ASSIGNED TASK 1
In the review of Adult Entertainment, who is the play's director?
ASSIGNED TASK 2
Repeat the part of the Adult Entertainment review from "Danny Aiello and Jeannie Berlin in Adult Entertainment(Photo" up to and including "never rings true.", word for word.
ASSIGNED TASK 3
Write what comes next in the Adult Entertainment review, picking up after its last sentence.

GIVEN PASSAGE
* * * *

Reviews

Adult Entertainment

Danny Aiello and Jeannie Berlin in Adult Entertainment(Photo © Nancy Ellison)
Danny Aiello and Jeannie Berlin in Adult Entertainment
(Photo © Nancy Ellison)

Think of the possibilities: The writer is Elaine May; the director is Stanley Donen; the stars include Danny Aiello and May’s talented daughter, Jeannie Berlin; and the play has the tantalizing title Adult Entertainment. Expectations run high…so the results are all the more disappointing. This is an ambitious little comedy about characters in the porn industry that does become increasingly funny as it builds to — you’ll excuse the expression — its climax. Unfortunately, the play’s tone never rings true.

* * * *

RECORDED DATA
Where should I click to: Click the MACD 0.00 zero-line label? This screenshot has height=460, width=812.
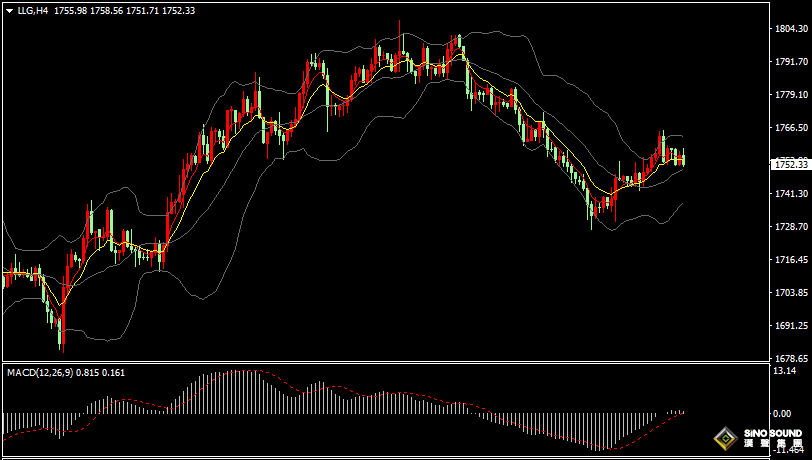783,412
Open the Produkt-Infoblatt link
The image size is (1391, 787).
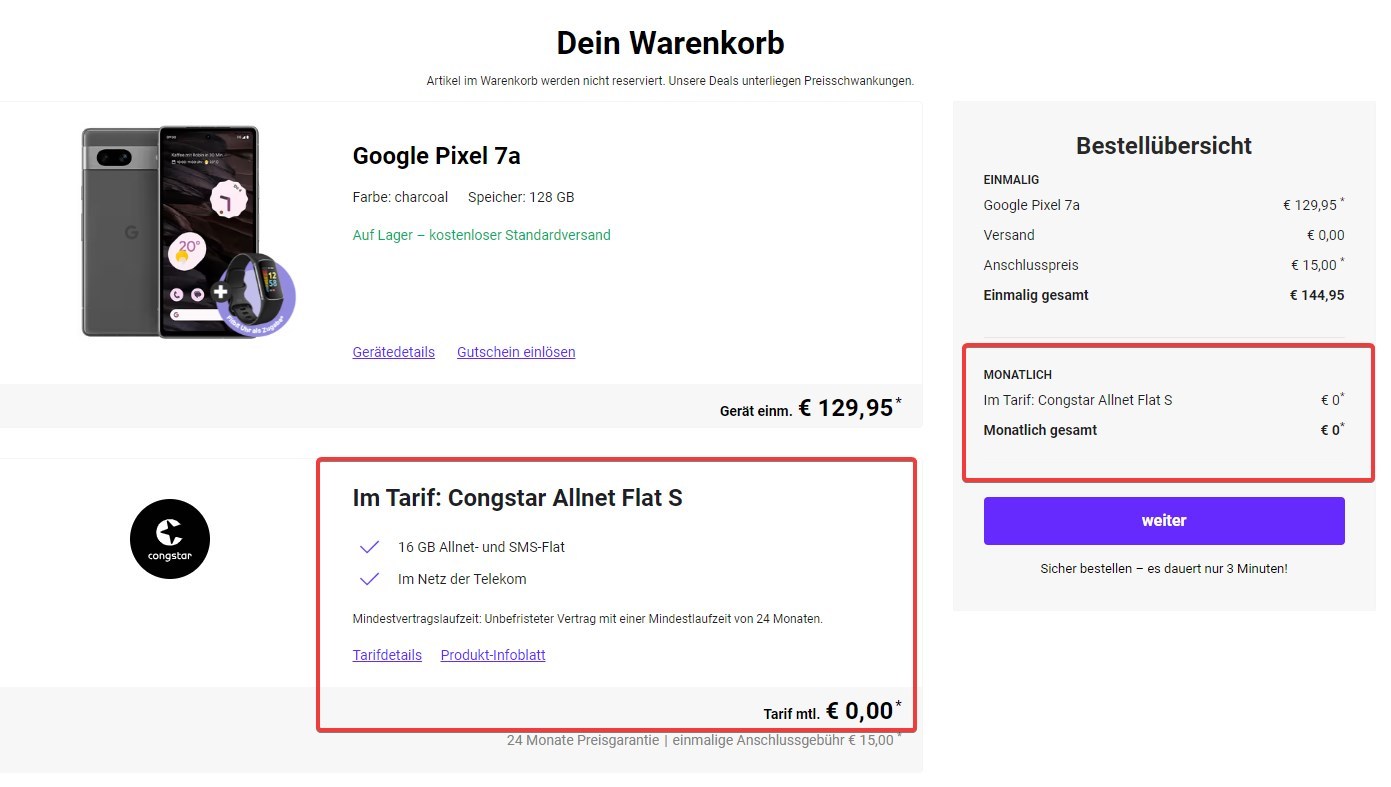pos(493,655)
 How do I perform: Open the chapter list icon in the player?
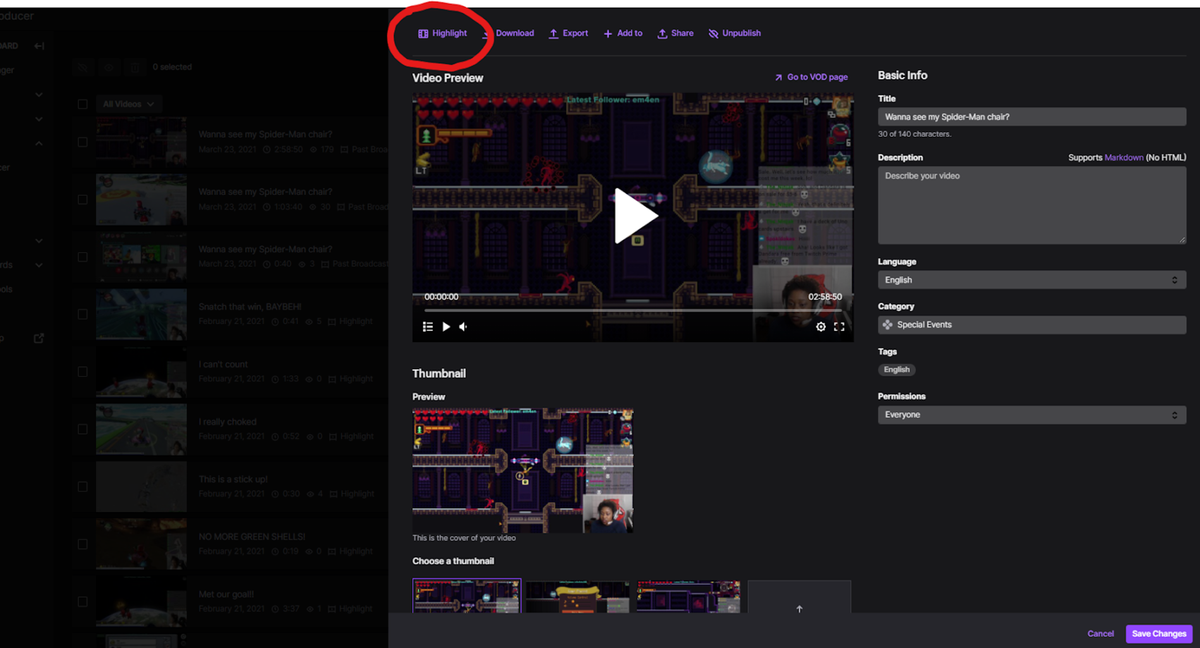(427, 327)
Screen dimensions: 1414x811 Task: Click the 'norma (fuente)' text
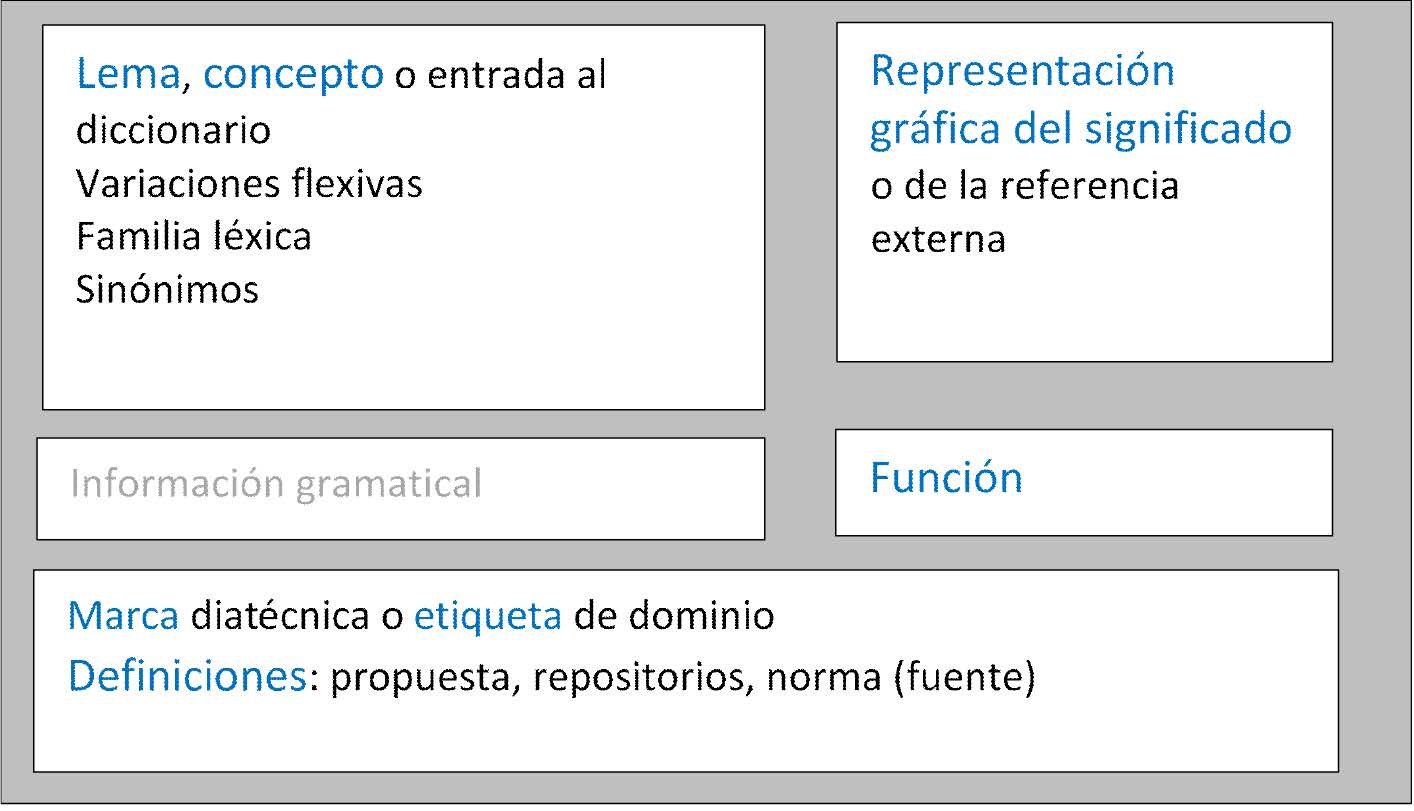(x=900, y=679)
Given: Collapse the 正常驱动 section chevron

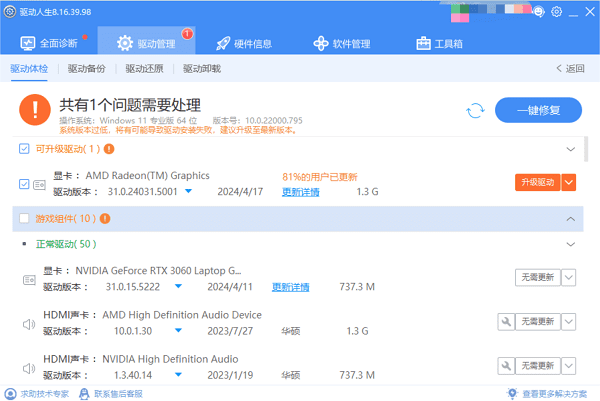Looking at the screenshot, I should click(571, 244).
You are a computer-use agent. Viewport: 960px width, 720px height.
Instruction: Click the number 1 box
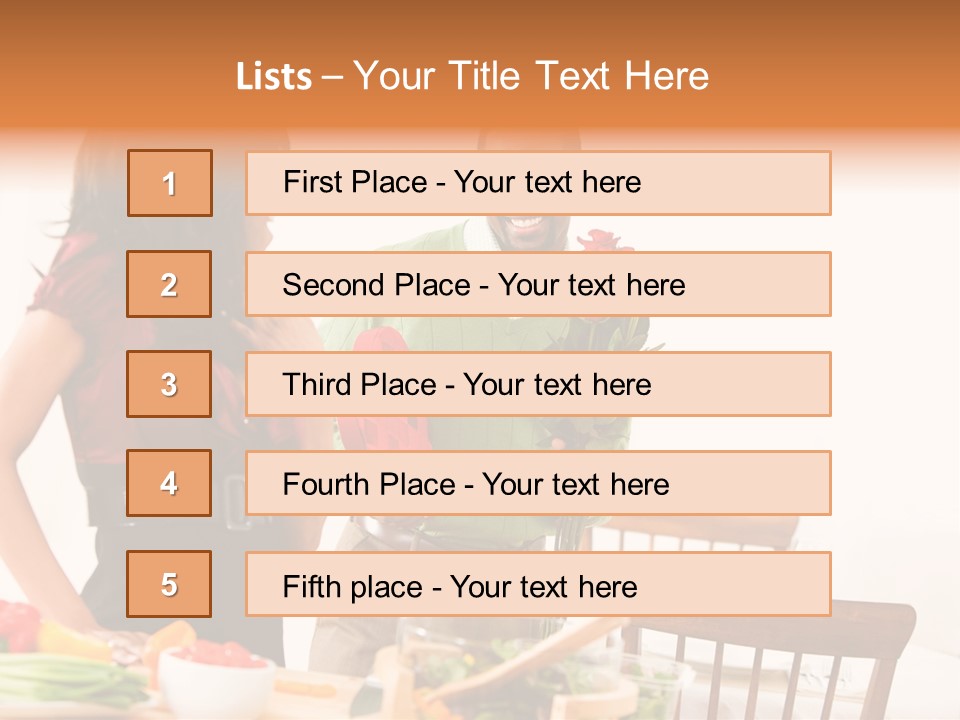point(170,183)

* * * *

WRITTEN RESPONSE 1
Stanley Donen

WRITTEN RESPONSE 2
Danny Aiello and Jeannie Berlin in Adult Entertainment(Photo © Nancy Ellison)
Danny Aiello and Jeannie Berlin in Adult Entertainment
(Photo © Nancy Ellison)

Think of the possibilities: The writer is Elaine May; the director is Stanley Donen; the stars include Danny Aiello and May’s talented daughter, Jeannie Berlin; and the play has the tantalizing title Adult Entertainment. Expectations run high…so the results are all the more disappointing. This is an ambitious little comedy about characters in the porn industry that does become increasingly funny as it builds to — you’ll excuse the expression — its climax. Unfortunately, the play’s tone never rings true.

WRITTEN RESPONSE 3
The first scene is numbingly dull. A handful of characters talk foolishly on a public access TV show starring the empty-headed Heidi-the-Ho (Linda Halaska). Playwright May and director Donen attempt to send up the Robin Byrd TV show but, alas, they don’t so much mock it as emulate it. We watched all of this from the back of the Variety Arts Theatre, having arrived just as the show began; the audience sat stupefied, clearly wanting to laugh but finding little that was funny. May takes pains to establish her characters but the pains soon become ours as Adult Entertainment ends up in a ditch out of which it then has to climb.

And it’s a slow climb. The basic setup is that four porn stars, tired of being in bad movies, decide instead to make their own X-rated films. At first it’s essentially a business decision. They join with Guy Aken (Danny Aiello), the brother of their late, lamented director, for a simple reason: He has the equipment and owns the garage where the movies are shot. He also wears dark glasses and acts like a director. Guy comes up with a slightly pretentious script that all involved fight about, mostly because each actor wants more lines. So they decide that they need a real writer.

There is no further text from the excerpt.